_EXERCISE AIM_:
From the first line to the last, repeat the data exactly but leave out the pictures.

_Data entries_:
________
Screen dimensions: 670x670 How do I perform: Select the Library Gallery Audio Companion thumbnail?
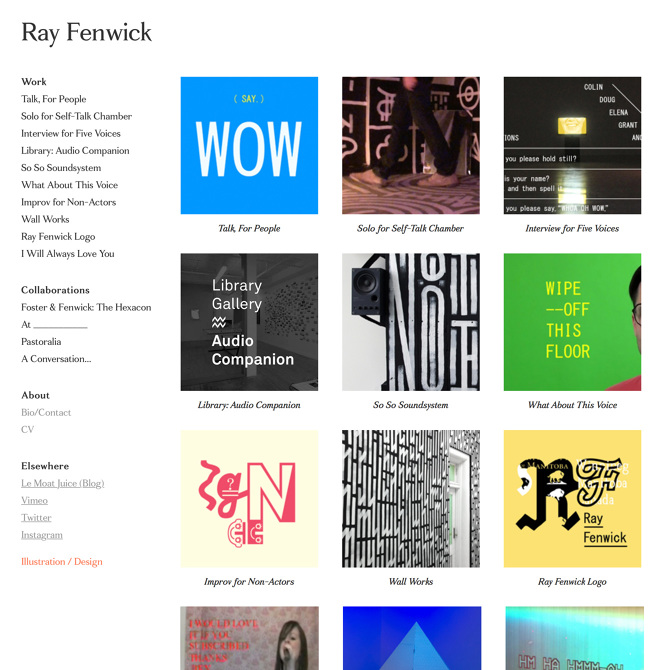point(249,322)
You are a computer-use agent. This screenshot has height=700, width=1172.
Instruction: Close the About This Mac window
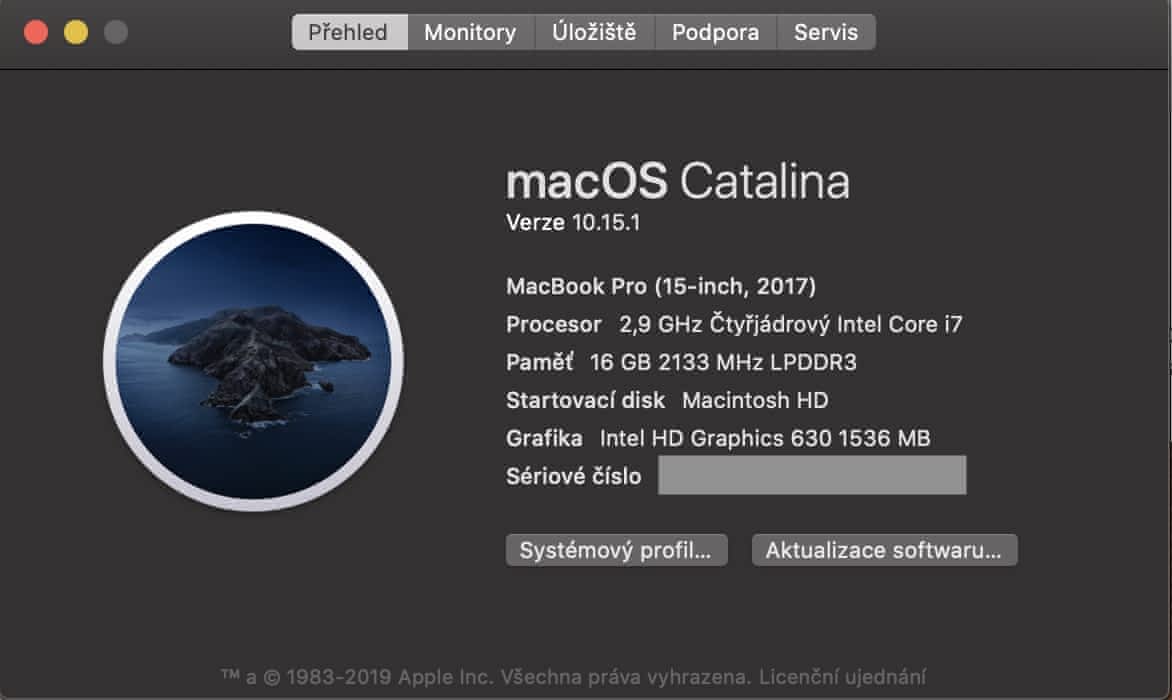[36, 32]
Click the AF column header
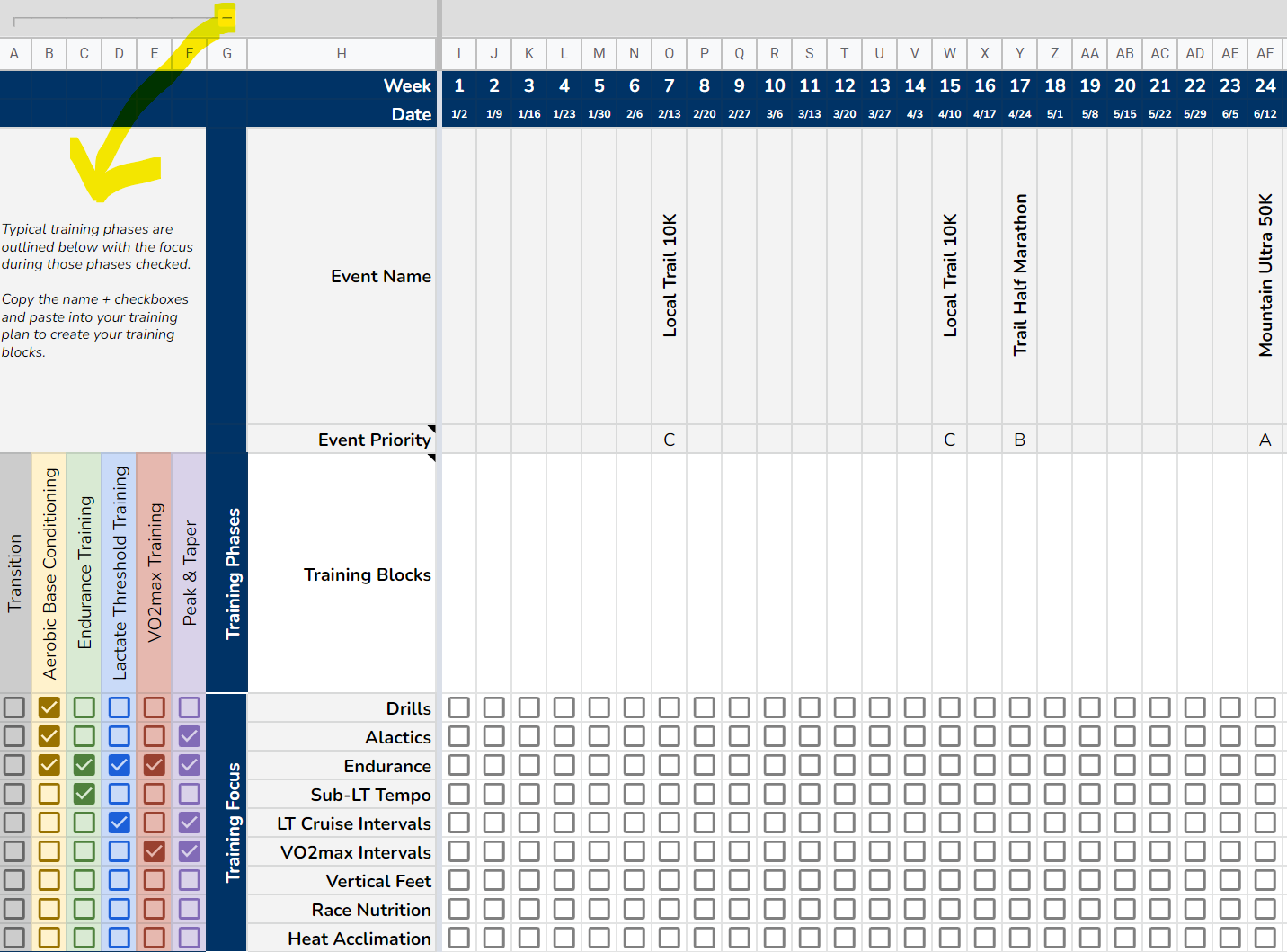This screenshot has width=1287, height=952. click(x=1265, y=53)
________
_EXPECTED ANSWER_:
Screen dimensions: 670x670 How do I perform: Select the Library Gallery Audio Companion thumbnail?
point(249,322)
You are a computer-use agent. This screenshot has height=700, width=1172.
Instruction: Close the About This Mac window
[36, 32]
Click the AF column header
This screenshot has width=1287, height=952. click(x=1265, y=53)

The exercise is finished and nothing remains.